*Brano estratto:*
━━━━━━━━━━

Siamo via da casa e quando torneremo il nostro paese sarà cambiato. Pace” sono, poi, state le parole del leader della band Eddie Verder, con un chiaro riferimento alla politica sull’immigrazione del presidente Usa Trump. Nulla di strano o tanto meno di così clamoroso.

Non è certo da oggi che ciò avviene, artisti del calibro di Madonna, Bono Vox (U2), Annie Lenox, Massive Attack (solo per rimanere ad artisti del nostro periodo) da sempre nei propri concerti lanciano messaggi politico-umanitari, non si fanno certo scrupoli di contestare determinate decisioni politiche su temi di interesse internazionale (e quello dei migranti, comunque la si pensi, è innegabile che lo sia). Esprimono la propria posizione, la propria opinione che naturalmente non è certo il “verbo” e tanto meno, solo per il fatto che sono degli indiscutibili (al di là dei gusti personali) artisti, deve essere considerata di particolare valore. Ognuno è libera di condividerla o meno.

E gli 80 mila dell’Olimpico l’hanno unanimemente condivisa, a giudicare dall’ovazione tributata. Segno che, evidentemente per uno strano scherzo del destino, nessuno dei fans dei Pearl Jam rientra in quel 60% di italiani che, stando almeno ai sondaggi, approvano la decisione di Salvini di chiudere i porti. Ironia a parte, di solito questo tipo di esternazioni non producono quasi mai un qualche tipo di reazione.

━━━━━━━━━━

*Dati mostrati:*
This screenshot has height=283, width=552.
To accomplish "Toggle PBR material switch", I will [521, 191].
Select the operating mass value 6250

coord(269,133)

━━━━━━━━━━

*Consegna:*
In base al brano sul concerto dei Pearl Jam, risponda alle domande riportate qui sotto.
1. A quale politica del presidente Usa si riferivano le parole del leader della band?
2. Quanti spettatori erano presenti all'Olimpico?
3. Secondo i sondaggi, quale percentuale di italiani approva la decisione di Salvini di chiudere i porti?
Per svolgere il compito non occorre consultare i dati.

*Risposta:*
1. Alla politica sull'immigrazione.
2. 80 mila.
3. Il 60%.